I would happily have sat there all evening, hearing the burr of the pavement fridge and breathing the warm, fish-sauce-scented air. We wound up eating kuay jap at Mr Aek’s noodle stall on the corner of Yaowarat Soi 9 – rolled rice noodles with crispy pork belly in a white pepper broth, which made the best phat thai I had tasted lack all depth. Bangkok may be absurd, but its food is as inexhaustible as its experiences of wickedness. It is infinitely socially mobile. I had khao tom with duck – peasant food, delicious morning soup – in a street in Chinatown whose name I forget: they made their own saucepans and smoked their own sausages there. I had sweet pork dumplings at a stall in Sam Sen Road near The Siam, where I went with the celebrated chef David Thompson, followed by stir-fried crab and yellow curry with lotus shoots at Krua Apsorn; raw prawns with fish sauce and kaffir lime leaves, and fried snapper with lemongrass and raw mango salad before visiting the 80-room doll’s house that is Vimanmek palace at Dusit, built from golden teak without a single nail; and the best crab omelette I have had for fifteen years at Jae Fai’s street cafe. (Jae Fai, at seventysomething looking like a demonic queen bumblebee, cooks every dish on her pair of ancient charcoal buckets.)

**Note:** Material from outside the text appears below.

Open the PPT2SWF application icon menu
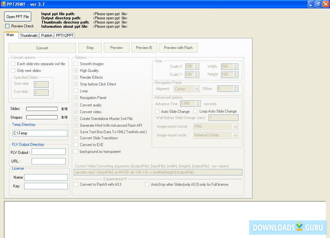This screenshot has height=238, width=330. point(3,4)
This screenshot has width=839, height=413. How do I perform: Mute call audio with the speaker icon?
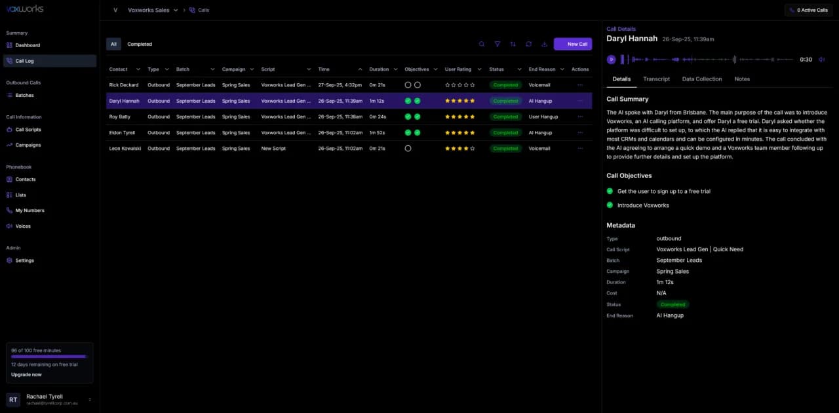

On the last night Poomchai invited me to dinner. He lived in a craftily hidden, incongruous Thai house on a secluded turning off the endless Sukhumvit Road. His neighbours were hotels and malls, unseen and unheard over the sound of an ornamental waterfall. It took two hours to get there from Dusit. My suspicion was confirmed: the guests of honour were Princess Chimi, sister of the Dragon King of Bhutan, and her consort Dasho Sangay Wangchuk. Poomchai served pork canapés in huge ceramic lilies, and later traditional desserts nesting in hanks of sugar floss cooled with dry ice. At his table were some of the most beautiful women I have ever met, especially Princess Chimi.
But – with all respect to Himalayan and Thai beauty – it is another encounter in old Bangkok that I remember. At the end of our Chinatown walk, Dan Fraser and I had stopped in an alley in Chum Chon near the Golden Mount to talk to a woman making monks’ robes.
She must have been about forty-five. She had two sewing machines in her open workshop, a Juki her mother had bought secondhand fifty years before, which was still best for the fine stitching of the linings, she said, and a Singer. It was coming up to Buddhist Lent. Many new monks would be inducted. Demand for robes had been high.
“If you’d come earlier, you would have seen the pile, this high,” she said, raising her hand as high as she could, smiling.
She had been working all day. All the houses in her alley once produced monks’ necessities, she said: robes, fans, scarves. She was just finishing. She was happy to talk. She smiled broadly, her eyes screwed up, almost on the edge of laughter. As she kept smiling, her smile had a strange effect on me: warm, unchecked, it made me feel, for a moment, like her long lost brother, as if I’d just come home. Then I thought: It’s not about you. It’s about her good thoughts, and her pleasure. What she’s giving from inside herself, that’s coming out in that smile. Just as the deputy abbot had said.